With the obtained values for scaling exponents we find $\gamma=1.5\pm 0.2$ and $\rho=0.24\pm 0.06$. Fig. 10 shows a log-log plot of $\langle s\rangle_{d}$ for different systems sizes as a function of $d$ scaled by $N^{\rho}$. In this graph, we have assumed $\rho=0.2$ and the best fit for the collapsed curves give $\gamma=1.32\pm 0.08$ which is consistent with some previously obtained value and experimental dataFriedman 2012 , although originated from different scaling exponents $\tau$ and $\alpha$.

In this paper, we studied the behavior of neural networks consisting of over-damped rotators as a model for the dynamic of type I single neurons.
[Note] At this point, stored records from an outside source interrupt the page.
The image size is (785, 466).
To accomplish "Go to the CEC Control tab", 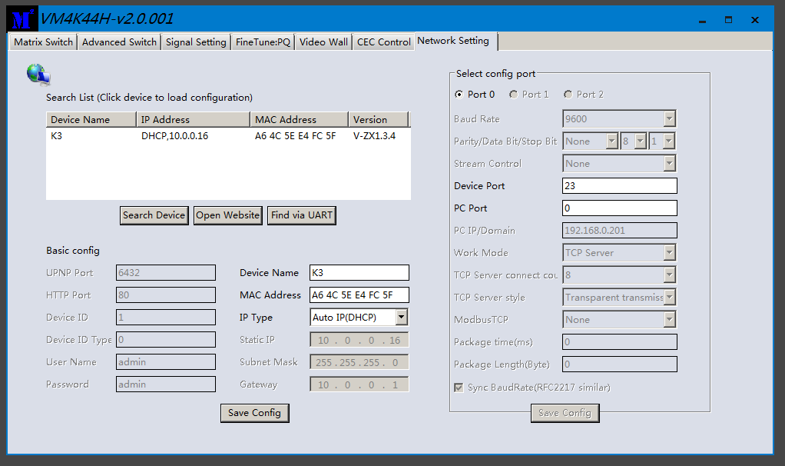I will (383, 42).
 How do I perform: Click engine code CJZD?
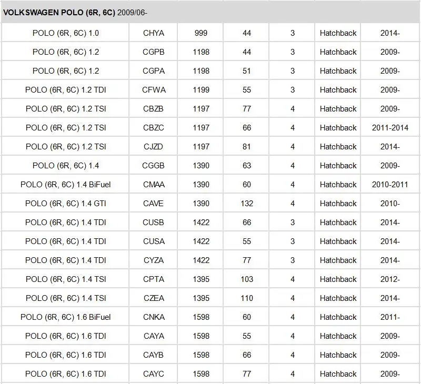(x=153, y=147)
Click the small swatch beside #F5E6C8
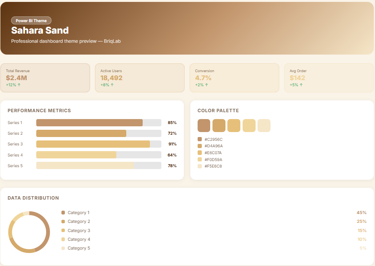The height and width of the screenshot is (266, 375). click(x=200, y=166)
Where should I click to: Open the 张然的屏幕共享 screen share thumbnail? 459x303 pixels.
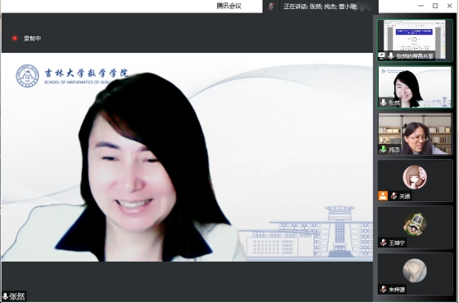(x=414, y=41)
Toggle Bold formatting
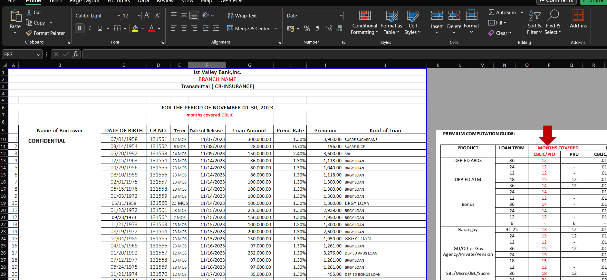This screenshot has width=607, height=280. tap(80, 28)
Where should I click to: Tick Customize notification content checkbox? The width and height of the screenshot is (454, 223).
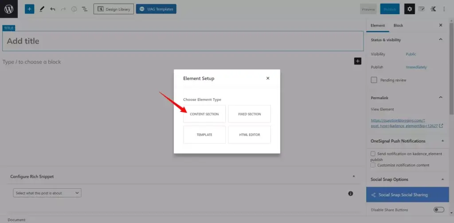click(x=373, y=165)
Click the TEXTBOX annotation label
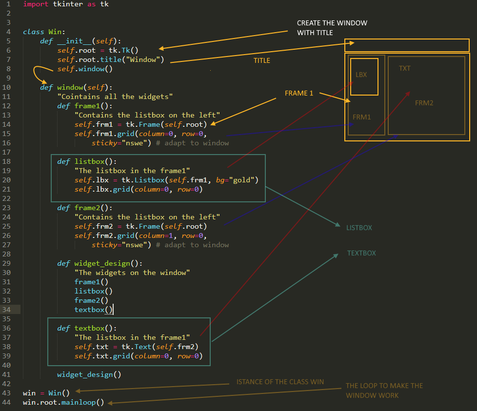Image resolution: width=477 pixels, height=411 pixels. (x=361, y=253)
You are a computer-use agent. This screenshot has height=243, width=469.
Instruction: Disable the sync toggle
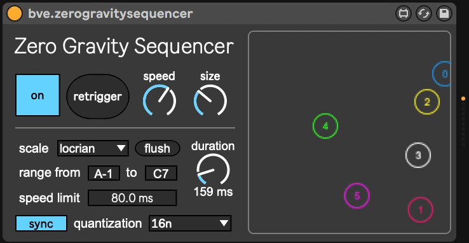[41, 223]
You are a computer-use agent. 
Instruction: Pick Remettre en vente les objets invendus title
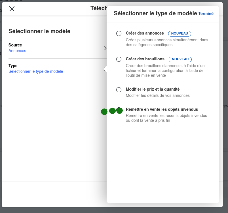click(x=162, y=109)
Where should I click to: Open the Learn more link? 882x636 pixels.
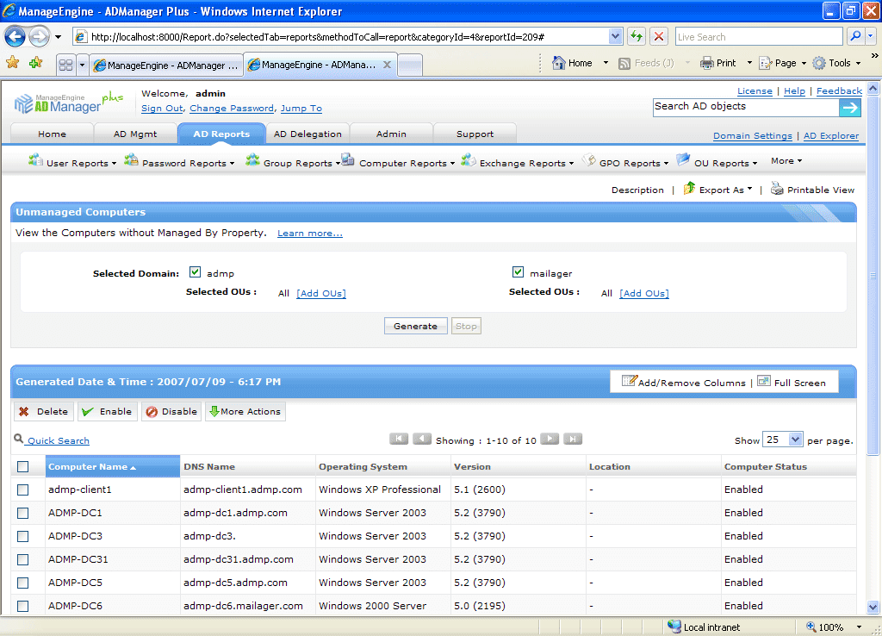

Tuning external stimulation, inhibitory strength, and axonal delay time, we have identified both synchronous and asynchronous regions in the phase diagram of our system. Through finite size analysis, we have proposed that the transition is actually a second-order phase transition between synchronous and asynchronous states in the system. Interestingly we have observed that the probability distribution function shows the power-law distribution for both size and period of avalanches in the vicinity of critical lines. At these lines, the probability distribution functions show a very good data collapse. The interesting point is that for the smaller systems, the point where the power-law behavior emerges falls inside the synchronous region. Therefore, in these systems, it is possible to observe both criticality and synchronization. Although, it is seen that for a very large system, the phase transition happens right at the synchronization transition point.

Yet there remain some unanswered questions. First of all, the transition line hardly touches the line on which the balance between inhibitory and excitatory neurons happens. Also, we have not proposed a mechanism that takes the system towards the critical line. One of the answers might be the evolution of synapses which is absent in our theory. For example, if we devise a mechanism that strengthens the excitatory neurons at the synchronous phase and strengthens the inhibitory ones in asynchronous phase, the transition line to the r-synch region would become stable. However, at this point, we have not implemented any kind of synapse dynamics in the system.